While the glass ceiling has cracked, there is much work to be done for women to truly break through and assume a proportionate number of executive leadership positions. Education is absolutely necessary for professional success; however, education alone is not enough. Organizational and attitudinal changes must also occur so women can rise as leaders of tomorrow.

The lack of women at the top perpetuates the current status. Women are less likely to have sponsors to speak on their behalf and are less likely to speak on behalf of themselves. While organizations can set up—and even require—formal mentoring, talent development, and succession planning programs, women also need to seek out mentors, apply for next-level jobs, own their accomplishments, and position themselves for manager positions.
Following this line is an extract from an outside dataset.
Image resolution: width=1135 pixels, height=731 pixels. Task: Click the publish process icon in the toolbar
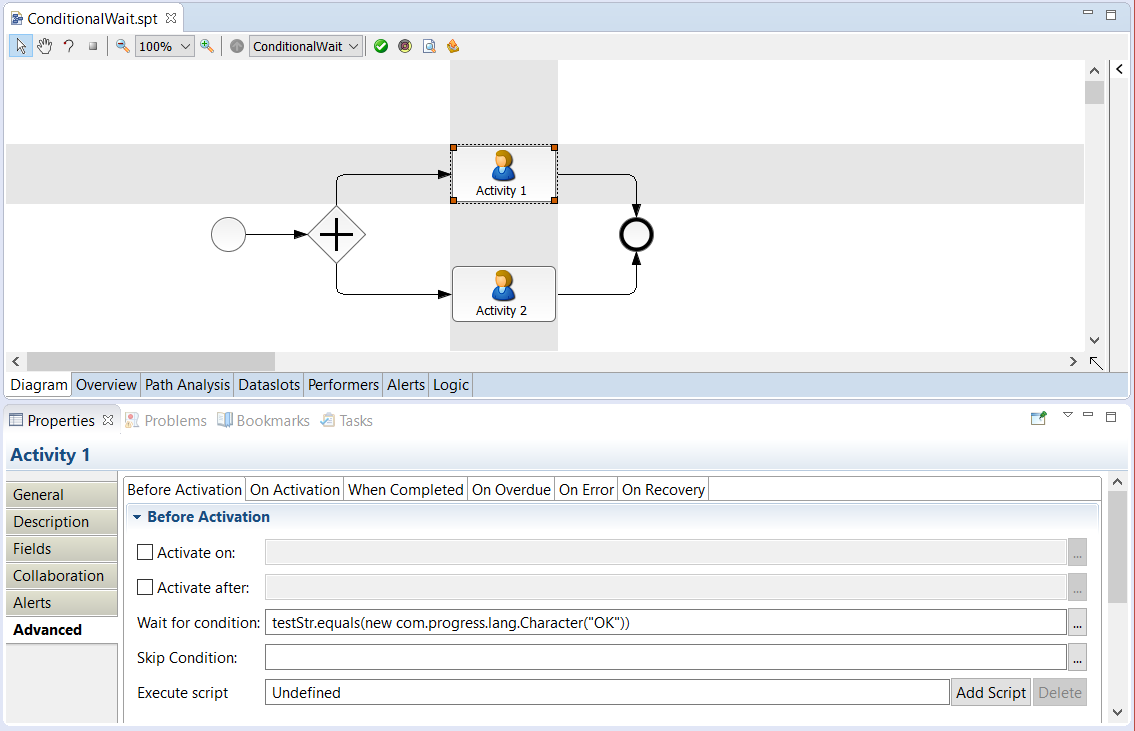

Despite the increasing involvement of men in their homes and families, women are still more likely to juggle multiple roles, shifting their priorities between family and career. As a parent myself and a caretaker for my mother for many years, I know firsthand how difficult it is to balance these family commitments and maintain a career. Women take leaves of absence or follow a slower career track for longer periods of time more often than men. These career interruptions—whether they are choices or obligations—may impede the professional advancement of women. Mine was the generation that was told we can do anything—and we can—but not all at the same time or by ourselves.

Organizations can help facilitate work/life balance by providing options such as flex hours and shared jobs and by supporting employees who take time off to deal with life issues.

As more companies recognize this growing pool of talent, the advancement of women will become more imperative. This generation is demanding a different approach to their work and family lives. When more women can answer with a resounding yes to “Have you reached your career goals and are you happy with your life?” that, in my mind, is progress and the true definition of success.